━━━ Supplied entries
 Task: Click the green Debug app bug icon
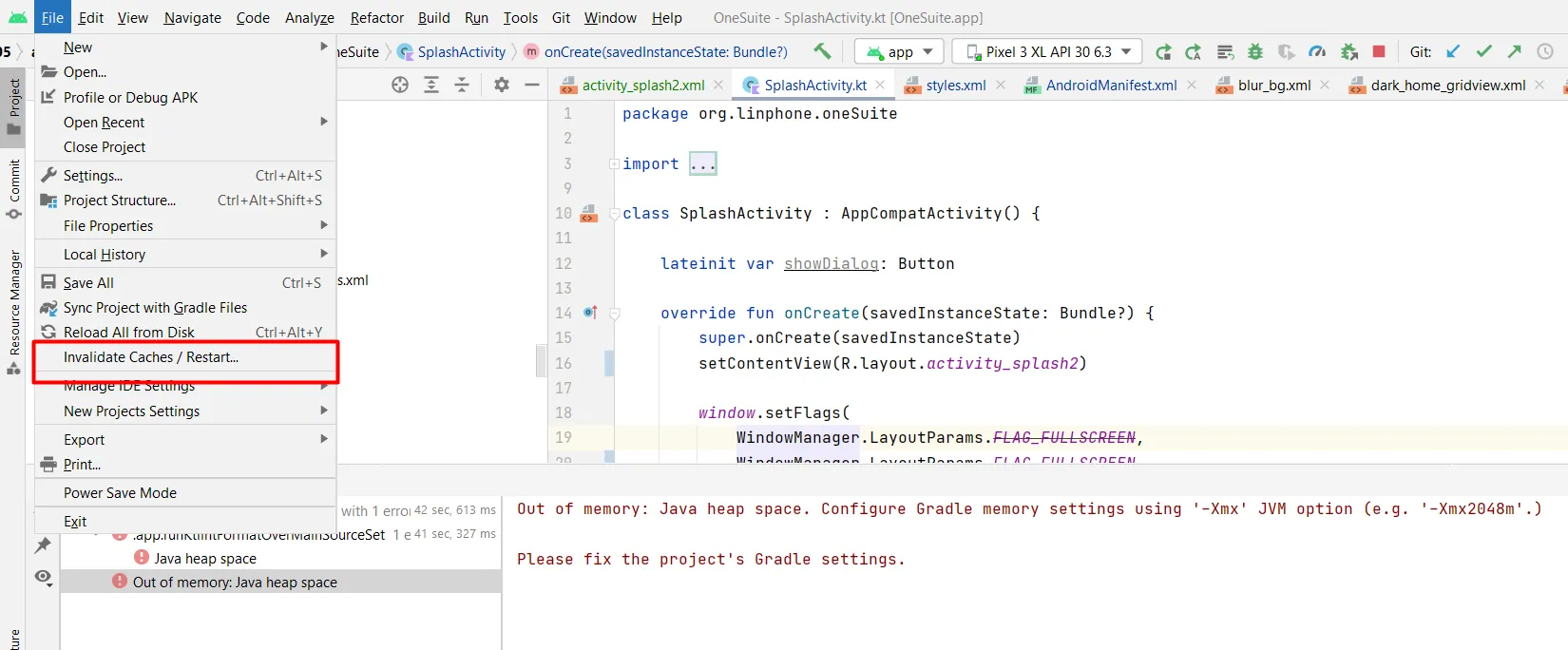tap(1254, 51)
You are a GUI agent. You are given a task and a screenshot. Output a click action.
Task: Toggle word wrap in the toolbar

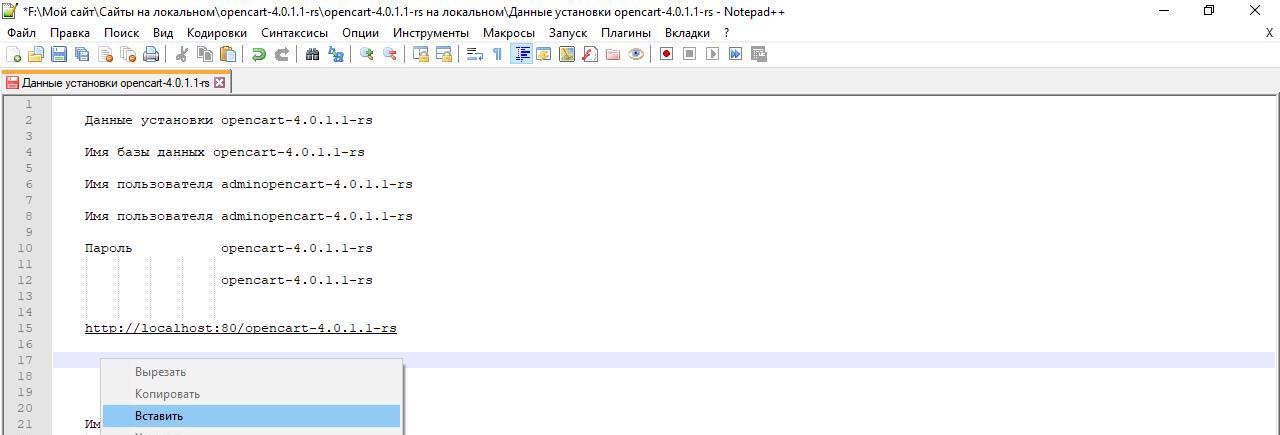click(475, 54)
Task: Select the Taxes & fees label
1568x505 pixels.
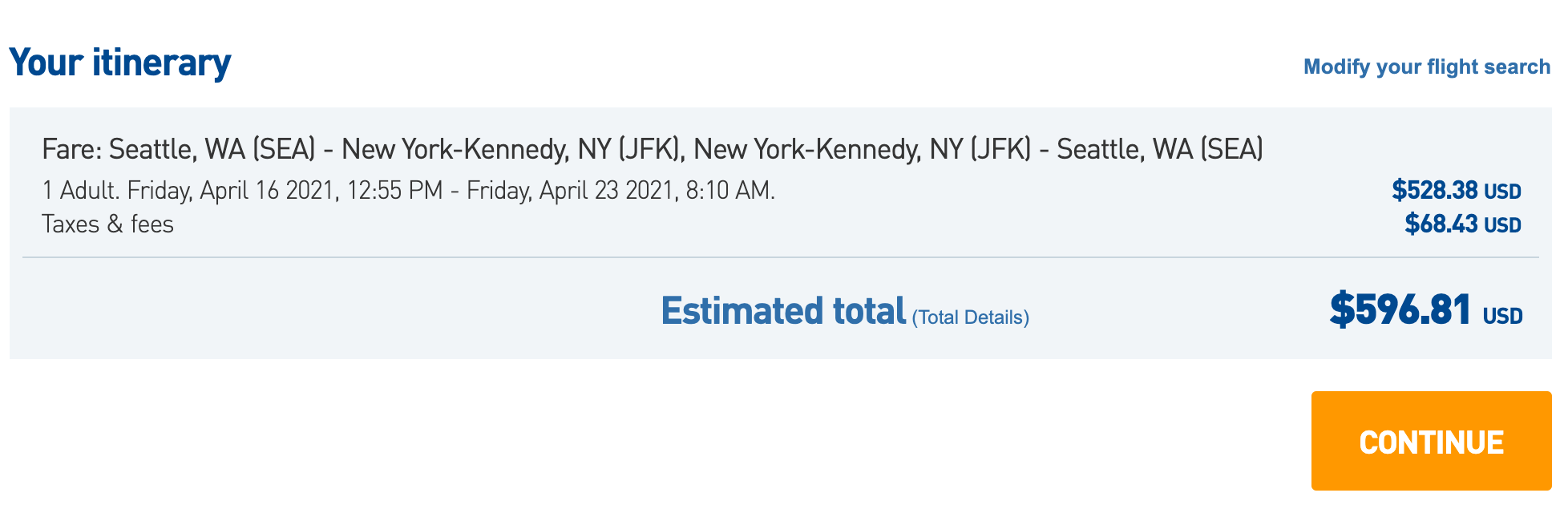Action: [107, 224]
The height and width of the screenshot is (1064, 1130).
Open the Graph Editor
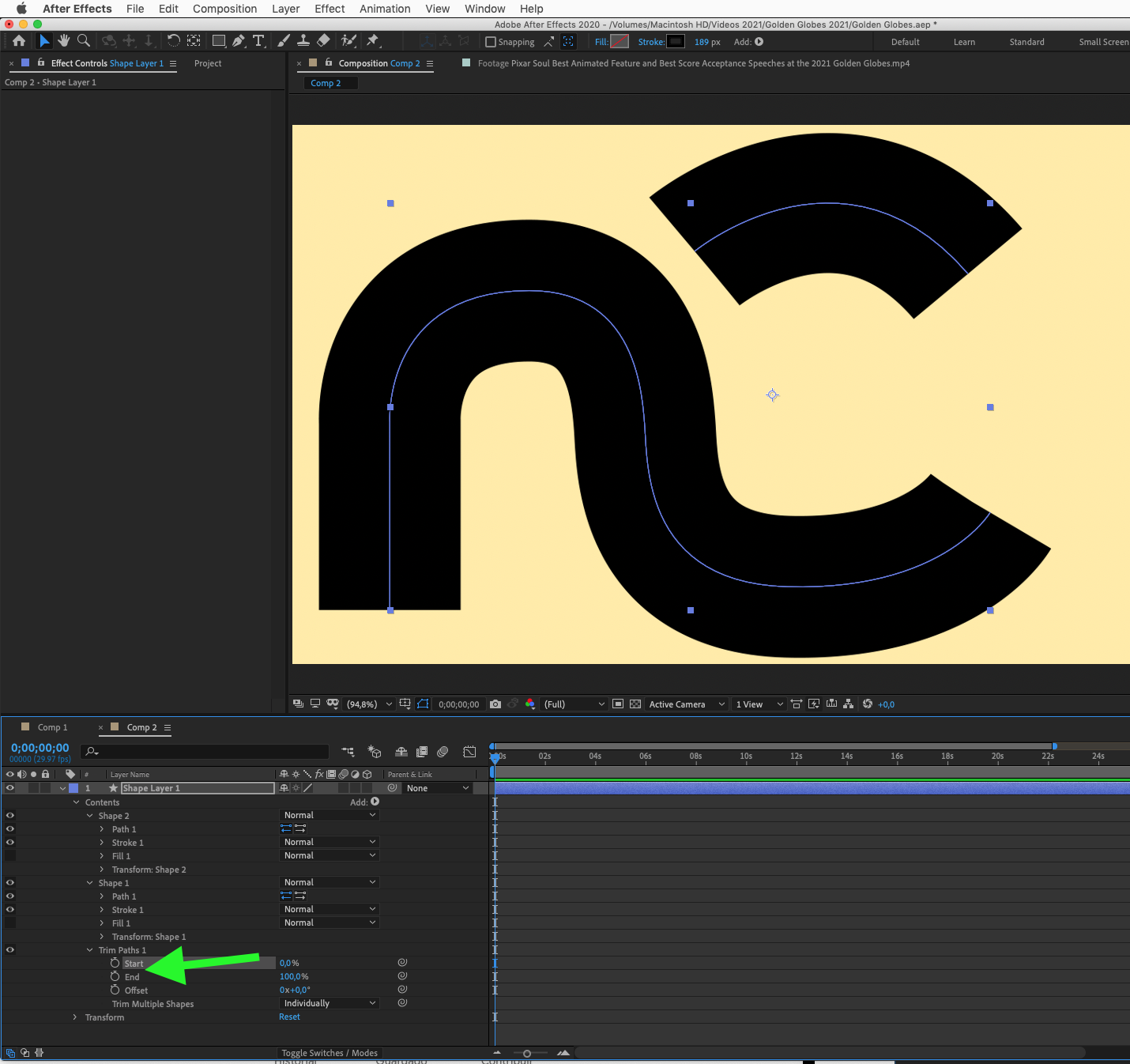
━━━━━━
# What the task asks
Exactly the lines from the one with "The height and" through the end of the records should be written out, and only those. Pictures do not belong in the copy.

# Response to the task
The height and width of the screenshot is (1064, 1130).
Open the Graph Editor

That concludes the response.